In this article, we extend MPRK methods, named MPRKO methods, using Oliver’s approach (Oliver, 1975) to improve the accuracy of these schemes in the field of nonautonomous systems. The approach does not demand $\mathbf{A}\mathbf{e}=\mathbf{c}$ in the Butcher tableau $(\mathbf{A},\mathbf{b},\mathbf{c})$, where $\mathbf{e}={(1,\dots ,1)}^T$. Following the general analysis of MPRK schemes described in Kopecz and Meister (2018), positivity and mass conservation fundamental properties are proven and even conditions concerning the Patankar weights are given to get second order accuracy of the MPRKO methods.

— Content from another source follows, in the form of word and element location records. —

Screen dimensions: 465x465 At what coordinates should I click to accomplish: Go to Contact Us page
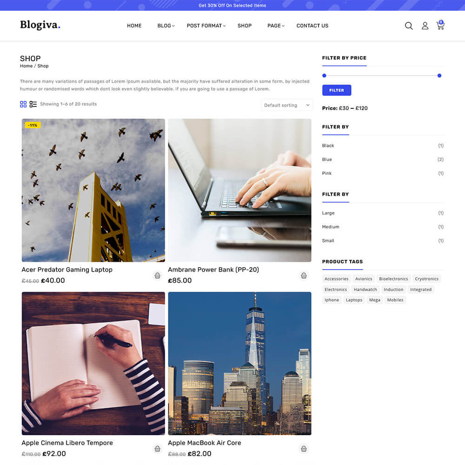point(312,26)
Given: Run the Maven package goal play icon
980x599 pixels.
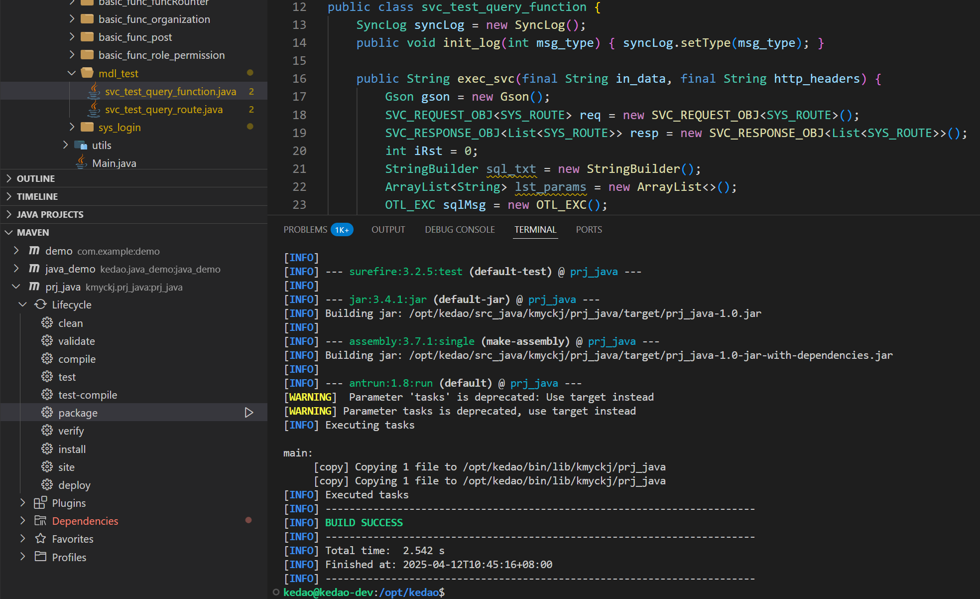Looking at the screenshot, I should pyautogui.click(x=249, y=413).
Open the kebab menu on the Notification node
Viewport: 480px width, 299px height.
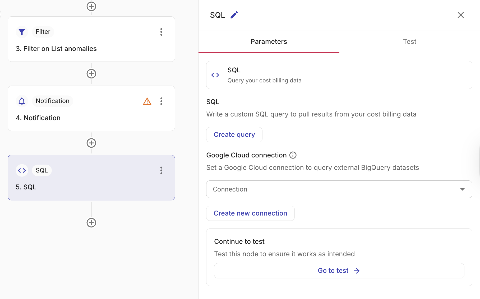161,101
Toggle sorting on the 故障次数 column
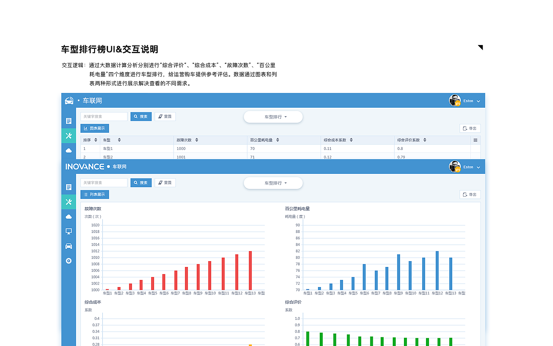Screen dimensions: 553x346 point(197,139)

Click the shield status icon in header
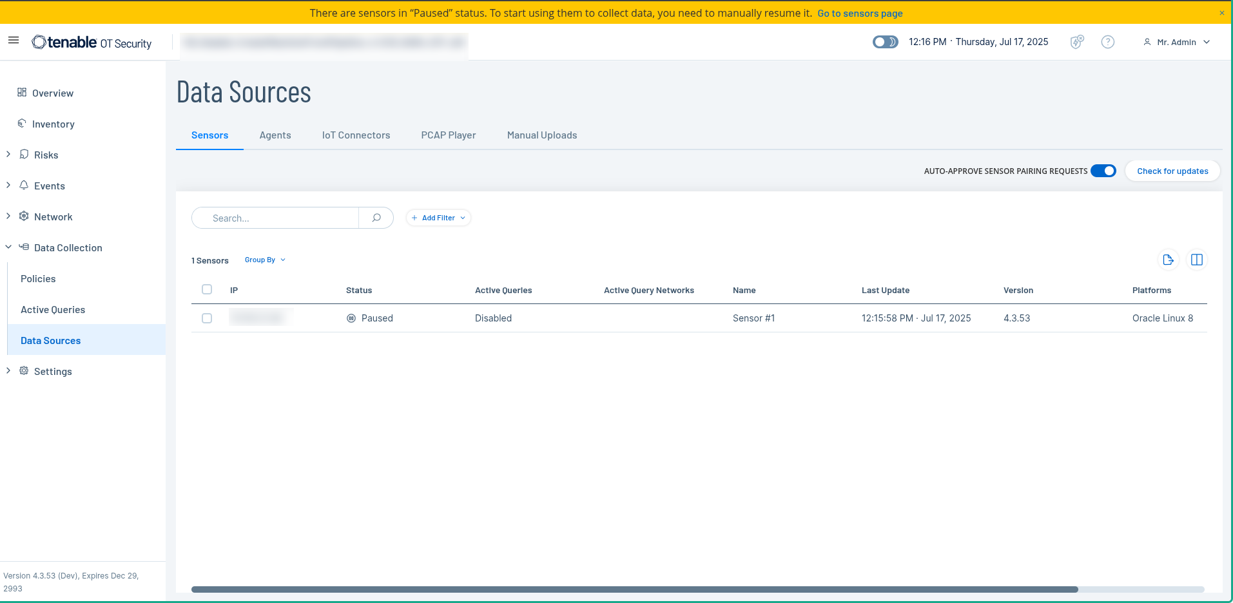pos(1076,42)
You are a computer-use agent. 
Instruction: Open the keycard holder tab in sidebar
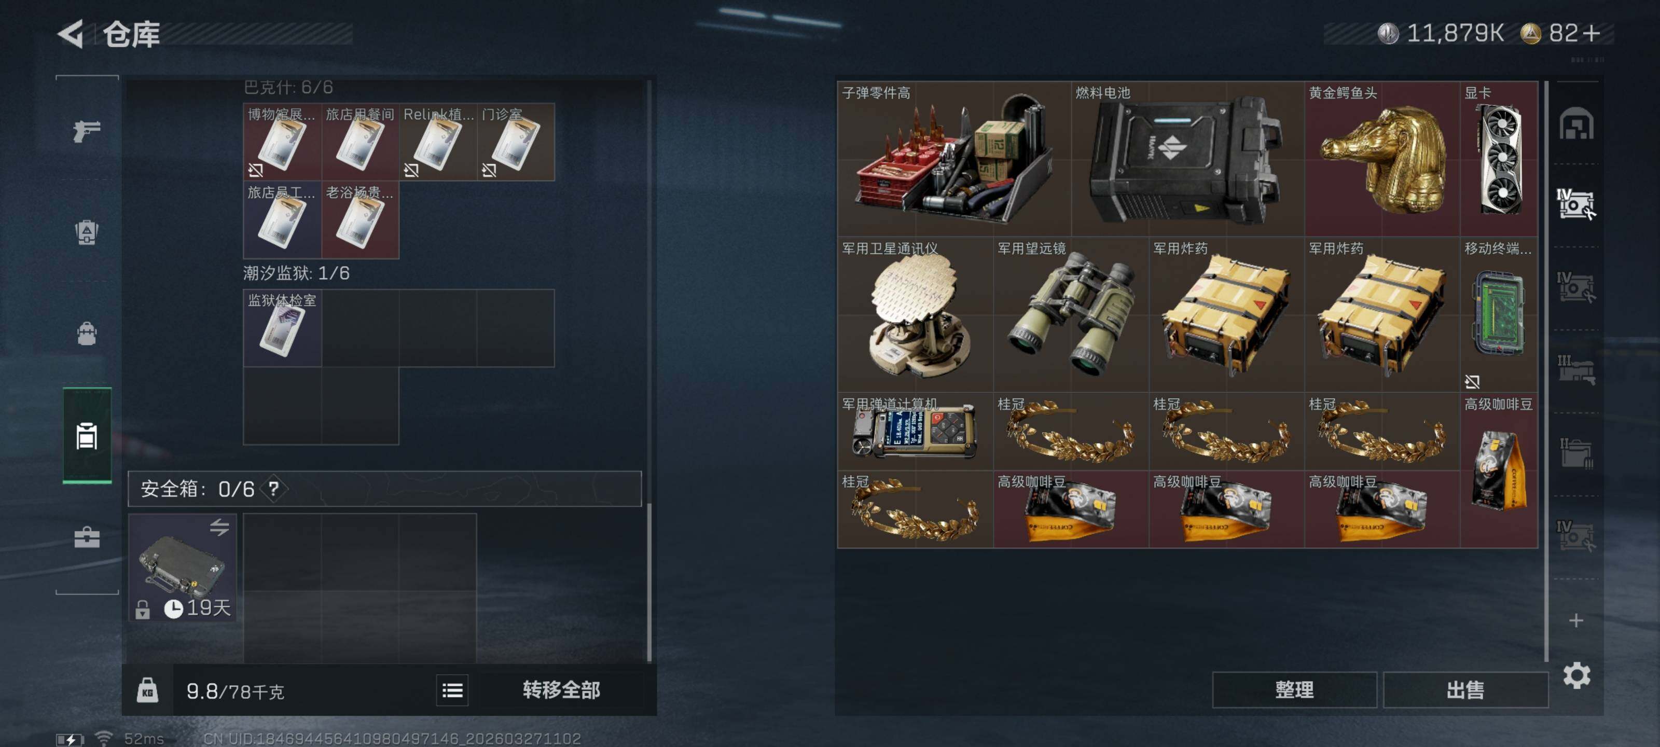point(87,436)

Finally, we consider different linear models and a non-linear epidemiological SEIR problem to confirm the theoretical results and to give reliable statements about the accuracy of the novel class of MPRKO methods.

各种现实生活应用程序的数学建模导致了常微分方程系统的出现，这些系统包括一些关键特性，例如溶液的正性以及质量或能量的守恒。基于Burchard等人的基础工作。（2003年），无条件积极和保守的修正帕坦卡-龙格-库塔计划（MPRK）可用。这些方法非常稳定，并且通常优于标准的Runge-Kutta方案。

在本文中，我们使用奥利弗的方法（Oliver，1975）扩展了名为MPRKO方法的MPRK方法，以提高这些方案在非自治系统领域的准确性。该方法不要求$\mathbf{一种}\mathbf{Ë}=\mathbf{C}$ 在屠夫画面 $（\mathbf{一种}，\mathbf{b}，\mathbf{C}）$，在哪里 $\mathbf{Ë}={（\mathrm{1个}，\dots ，\mathrm{1个}）}^{Ť}$。根据Kopecz和Meister（2018）中描述的MPRK方案的一般分析，证明了阳性和质量守恒的基本性质，甚至给出了有关Patankar权重的条件，以获得MPRKO方法的二阶准确性。最后，我们考虑不同的线性模型和非线性流行病学SEIR问题，以确认理论结果并就新颖的MPRKO方法的准确性给出可靠的陈述。